The claimant sought entitlement to IRBs, medical benefits, and various costs of examinations, in addition to a special award. Adjudicator Fricot held that the claimant was not entitled to any of the benefits claimed. The claimant argued that all documentation submitted by the insurer be ruled inadmissible as it was not sworn, or that it should be given no weight as it was not authenticated. The claimant also argued that no weight should be given to the statements reported to be made to assessors and referenced in their reports. The adjudicator denied this request as the production and use of the relevant documents was contemplated and agreed to by the parties. The claimant also objected to the admissibility of the insurer’s reply submissions and argued that the insurer was not entitled to file reply submissions without leave. The adjudicator held that the reply submissions were admissible and the insurer was entitled to make submissions in response due to the nature of the allegations made in the claimant’s reply submissions and because the claimant alleged that the insurer had breached the Tribunal’s Order. There was no prejudice to the claimant as it was allowed to reply at the oral portion of the hearing. The adjudicator held that the claimant was not entitled to IRBs as he was not employed, self-employed or in receipt of EI benefits at the time of the accident, nor had he worked 26 of the 52 weeks pre-accident. The claimant had worked for less than 26 weeks in the 52 weeks pre-accident, and had been laid off between 2014 and 2016. The adjudicator held that while there was record of being “laid off”, the evidence did not establish an ongoing employment relationship with the claimant’s employer between 2014 to 2016. The adjudicator held that the medical benefits and assessment plans sought were not reasonable and necessary because his accident-related injuries had resolved prior .

V.H. v. Certas Home & Auto Company (17-006293)

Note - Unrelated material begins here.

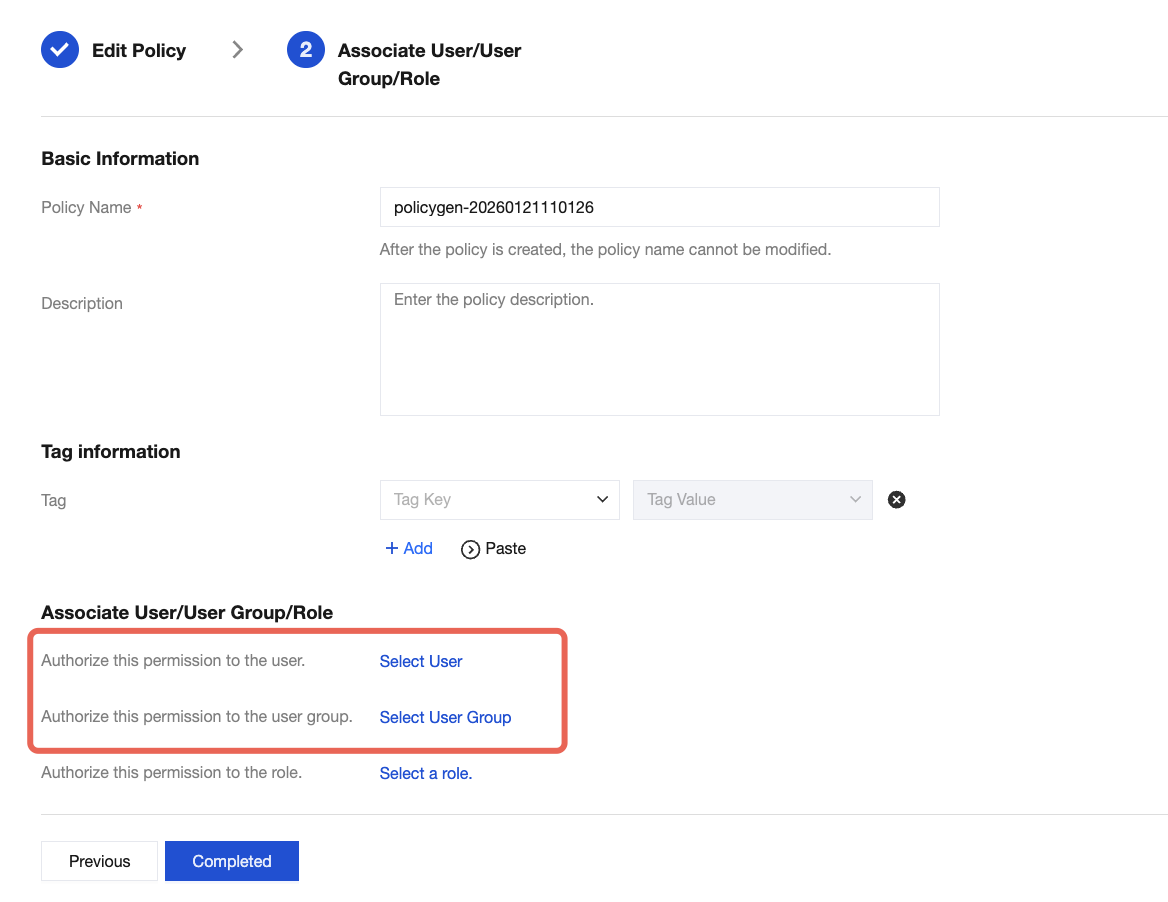Click the step 2 number circle
1168x902 pixels.
tap(305, 50)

The claimant sought entitlement to mileage for the cost of her medical service providers attending her home. She argued that because she was in a rural community without such services, it was reasonable and necessary for such payments to be made. The insurer argued that it was paying for the travel time of the treatment providers, but that mileage was not payable under the SABS. Adjudicator Punyarthi agreed with the insurer. She held that mileage expenses were only payable in accordance with the SABS and the Guidelines, which did not authorize payment of mileage for service providers.